Robert Webber Lindsay lived in the Red House for many years in the late 19th and early twentieth century. He was born in Wales and at the time of the 1881 census he was unmarried, aged 43. He was chairman of the Parish Council in the late 19th century.
Mr and Mrs Lea and their family moved to Barford in 1947. Mr Lea worked in a long-established family firm of estate agents in Birmingham. His brother who used to visit them at The Red House was Sir Colin Thornley – Governor of British Honduras before becoming director of Save the Children Fund. Their son, Brian, was sent to Shrewsbury School then Cambridge to read estate management. At 21 years old he was accepted as a Church Missionary Society candidate. For a year before beginning his theological training he worked on a local farm where they bred Aberdeen Angus cattle to gain practical agricultural experience.

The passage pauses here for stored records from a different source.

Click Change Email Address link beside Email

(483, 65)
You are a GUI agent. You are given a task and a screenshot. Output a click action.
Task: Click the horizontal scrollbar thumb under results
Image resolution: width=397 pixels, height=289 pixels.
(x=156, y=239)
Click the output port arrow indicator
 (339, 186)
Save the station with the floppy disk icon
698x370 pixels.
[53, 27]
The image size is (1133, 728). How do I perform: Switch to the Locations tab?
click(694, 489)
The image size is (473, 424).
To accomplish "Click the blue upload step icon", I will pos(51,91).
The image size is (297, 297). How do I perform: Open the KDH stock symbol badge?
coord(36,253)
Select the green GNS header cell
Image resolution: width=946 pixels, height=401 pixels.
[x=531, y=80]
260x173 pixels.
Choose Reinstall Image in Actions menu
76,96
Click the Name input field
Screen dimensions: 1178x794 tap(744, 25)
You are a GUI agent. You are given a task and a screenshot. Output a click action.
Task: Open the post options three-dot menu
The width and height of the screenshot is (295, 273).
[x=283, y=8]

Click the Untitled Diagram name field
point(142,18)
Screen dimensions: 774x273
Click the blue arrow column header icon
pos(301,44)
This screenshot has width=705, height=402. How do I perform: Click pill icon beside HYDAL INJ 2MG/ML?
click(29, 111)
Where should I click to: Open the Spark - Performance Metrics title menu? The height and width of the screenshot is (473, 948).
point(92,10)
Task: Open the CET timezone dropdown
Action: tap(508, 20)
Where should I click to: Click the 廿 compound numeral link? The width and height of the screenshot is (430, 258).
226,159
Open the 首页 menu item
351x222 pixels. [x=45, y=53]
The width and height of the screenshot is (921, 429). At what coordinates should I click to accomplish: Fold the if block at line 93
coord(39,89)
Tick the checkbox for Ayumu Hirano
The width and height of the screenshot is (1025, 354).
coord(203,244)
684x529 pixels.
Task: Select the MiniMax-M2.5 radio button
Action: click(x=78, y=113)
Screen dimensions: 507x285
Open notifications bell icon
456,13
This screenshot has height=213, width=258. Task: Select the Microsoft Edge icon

During that year he helped with St Peter’s Sunday School and ran the youth club which met in the freezing cold barn close to the Rectory now known as Dragonyard. In the summer he helped run a church-based holiday in a large rambling house at Polzeath, Cornwall. For many of the young people in those post-war years it was the first seaside holiday that they had ever experienced. After his parents’ marriage foundered, Brian’s father remarried a widow from the Malt House, Molly Payne. Brian writes: “she and her three sons came to live with us in Barford joining forces with my father, my brother Richard and me. The seven of us formed a happy and lively new family unit in a large rambling house with a grass tennis court, conveniently situated opposite the village church”.
The Leas were succeeded by the Willis family whose butler was Bernard Harris. Eventually the Red House became derelict and was demolished. In the1960s, the present award-winning Red House Estate, designed by Professor Denys Hinton, was built. It lies off Verdon Place, so called because it was the site of a second ancient manor house owned by the Verdon family. They held a manor from 1212 until 1385 which since then has been held by Lord Willoughby de Broke and the Earls of Warwick.
Family moved to Barford in 1947 and Brian sent to Shrewsbury School then Cambridge to read estate management. 21 year old accepted as CMS candidate.